NEWPORT NEWS, Va. (NNS) -- There is an 87-year gap between the formation of the United States Navy in 1775 and the first documented involvement of women in the Navy in 1862. However, since 1862, women in the United States Navy have continued to break barriers and make lasting contributions to the naval service.

Best put by American general, and later the 34th President of the United States, Dwight D. Eisenhower, “During the time I have had [women] under my command, they have met every test and task assigned to them…their contributions in efficiency, skill, spirit, and determination are immeasurable.” 

In 1862, the Sisters of the Holy Cross served aboard USS Red Rover, the Navy’s first hospital ship with a crew of 12 officers and 35 enlisted. They served, officially, as the first women in the Navy.

In 1908, Congress established a more permanent place for women in the Navy by creating the Navy Nurse Corps. The surgeon general selected Esther Voorhees Hasson as the superintendent of the Navy Nurse Corps because of her extensive experience as an Army contract nurse aboard the United States Army Hospital Ship (USAHS) Relief during the Spanish-American War in 1898.

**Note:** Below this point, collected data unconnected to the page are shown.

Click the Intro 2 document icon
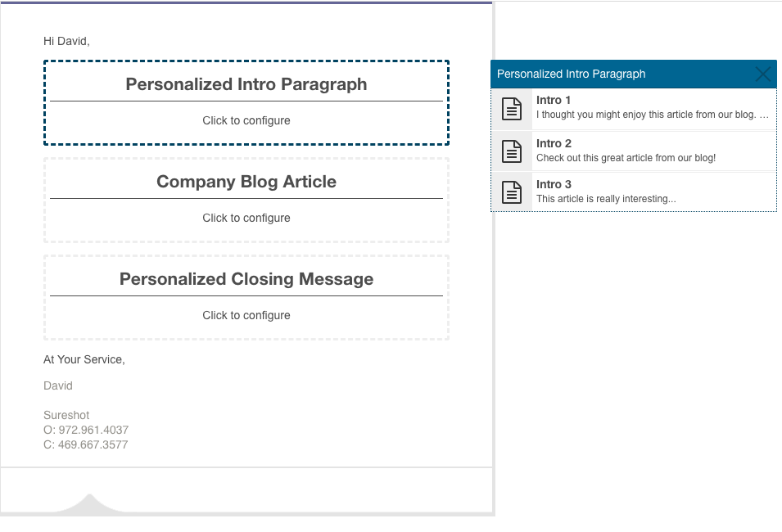tap(512, 151)
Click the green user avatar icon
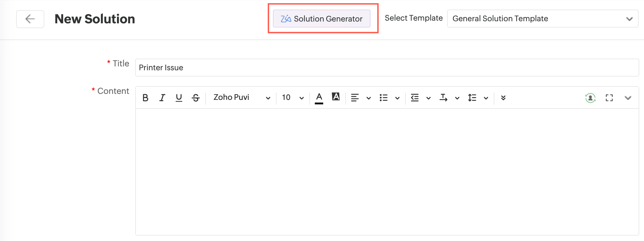644x241 pixels. click(590, 98)
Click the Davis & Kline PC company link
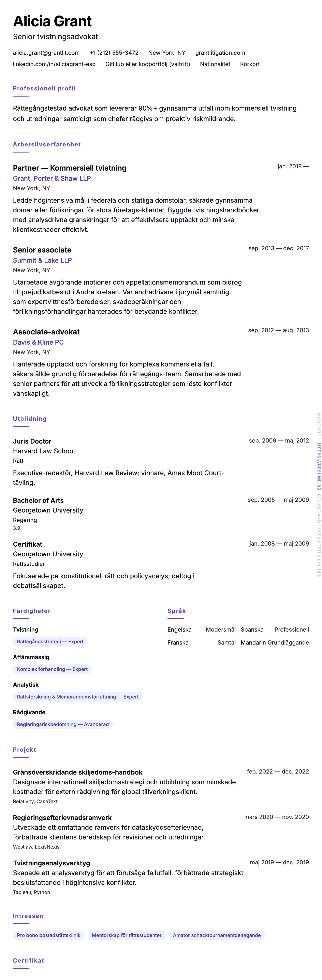 38,342
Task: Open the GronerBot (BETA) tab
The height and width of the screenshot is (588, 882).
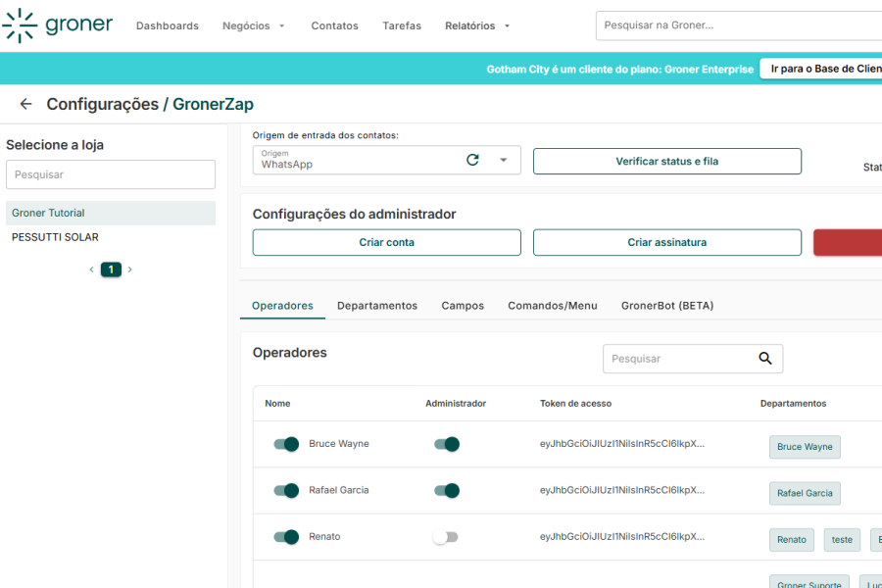Action: (667, 306)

Secretary of the Navy Josephus Daniels authorized the enlisted of women into the Navy March 19, 1917, during World War I. Loretta Perfectus Walsh become the first woman to enlist in the Navy two days later. Eventually, 11,000 female yeomen began work in the nation’s capital, fulfilling the jobs of not only yeomen, but draftsmen, interpreters, couriers, and translators. Additionally, female Navy nurses continued to treat patients in hospitals, on ships, and overseas.

During World War II, Navy nurses continued their service at naval shore commands, hospital ships, field hospitals, and in airplanes. Lt. Ann Bernatitus of the Navy Nurse Corps became the first female and first naval servicemember to receive the Legion of Merit Award. She was commended for maintaining her position on the front lines in the Philippines while rendering continuous and devoted service during a Japanese siege on the Philippine islands. Eleven other nurses were taken as Prisoners of War (POW) from 1941-1945 and received the Bronze Star for their heroism.

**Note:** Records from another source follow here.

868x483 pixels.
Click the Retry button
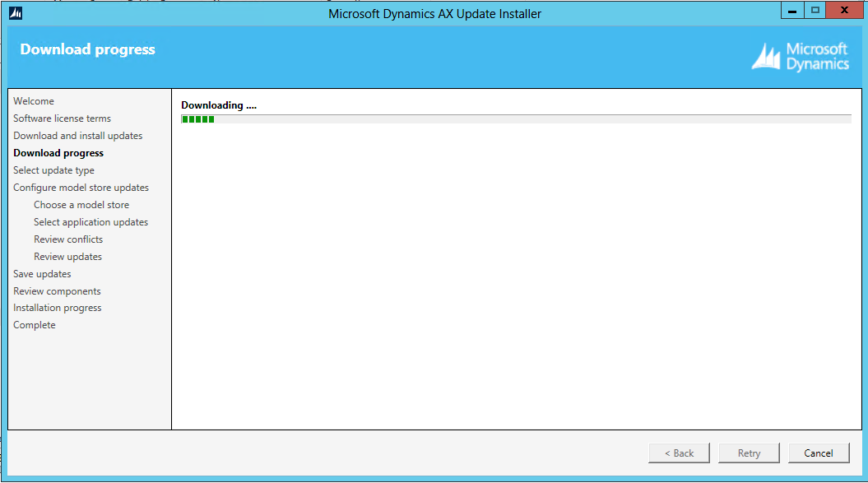(x=749, y=453)
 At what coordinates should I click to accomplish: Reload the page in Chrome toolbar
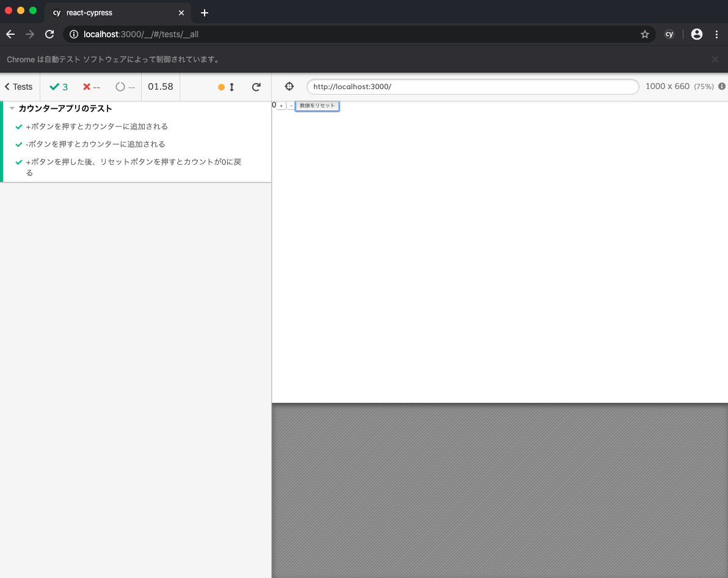point(49,35)
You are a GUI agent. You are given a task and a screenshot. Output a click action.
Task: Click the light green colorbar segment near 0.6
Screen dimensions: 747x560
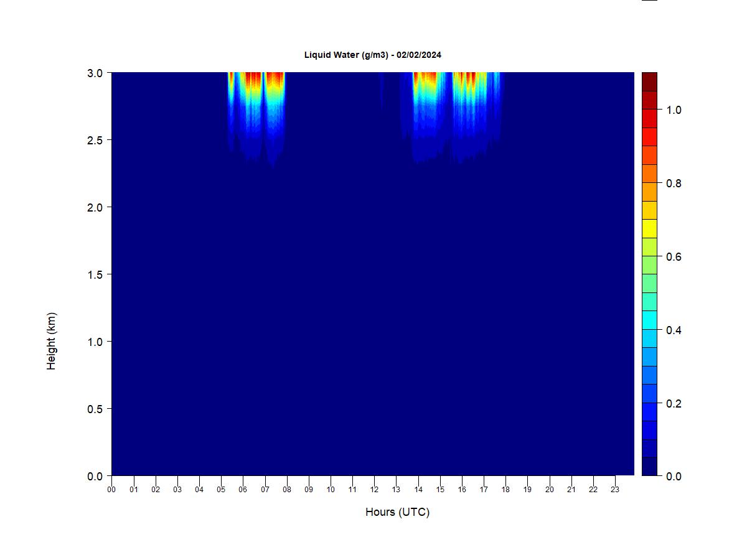click(x=649, y=265)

On July 30, 1942, President Franklin D. Roosevelt signed a law creating Women Accepted for Volunteer Emergency Service (WAVES). Lt. Cmdr. Mildred H. McAfee became the first director of WAVES and eventually the first female line officer.

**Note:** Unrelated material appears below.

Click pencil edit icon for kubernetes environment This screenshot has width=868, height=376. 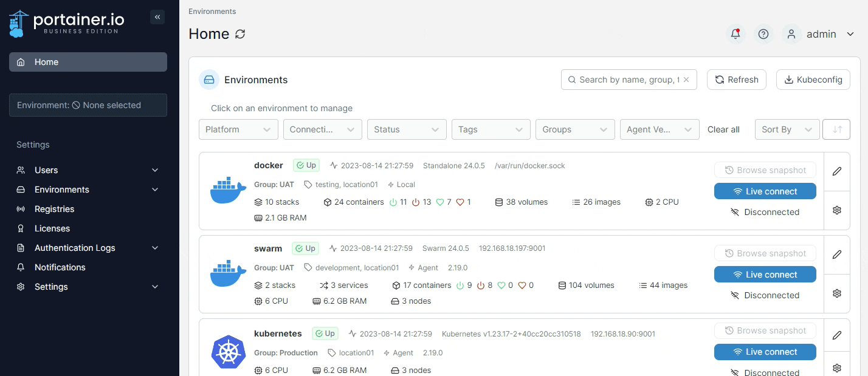(837, 335)
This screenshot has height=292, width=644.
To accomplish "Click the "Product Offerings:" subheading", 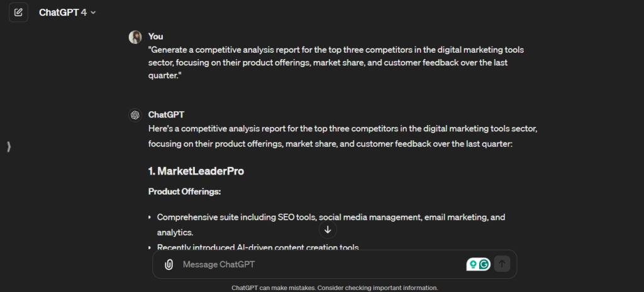I will [x=184, y=192].
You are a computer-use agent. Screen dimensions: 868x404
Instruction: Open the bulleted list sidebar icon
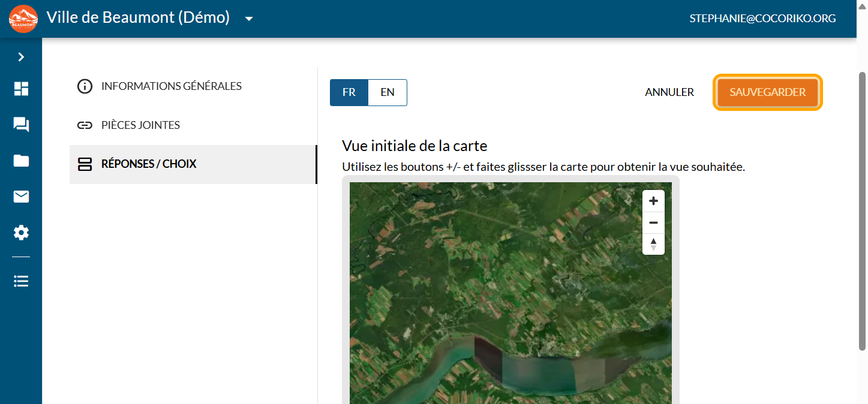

Soon after, in 1943, Grace Hopper joined the United States Navy and became one of the most well-known women in military history for her achievements in computer science and programming. In December 1983, she was promoted to the rank of commodore in a White House ceremony. The rank was merged with that of rear admiral two years later, so she became Rear Adm. Hopper. She also has a ship named after her, the Arleigh Burke-class guided-missile destroyer USS Hopper (DDG 70).

By 1944, full military rank was granted to members of the Navy Nurse Corps, and Sue Dauser, director of the Navy Nurse Corps, received a full commission to the rank of captain, the first woman to do so.            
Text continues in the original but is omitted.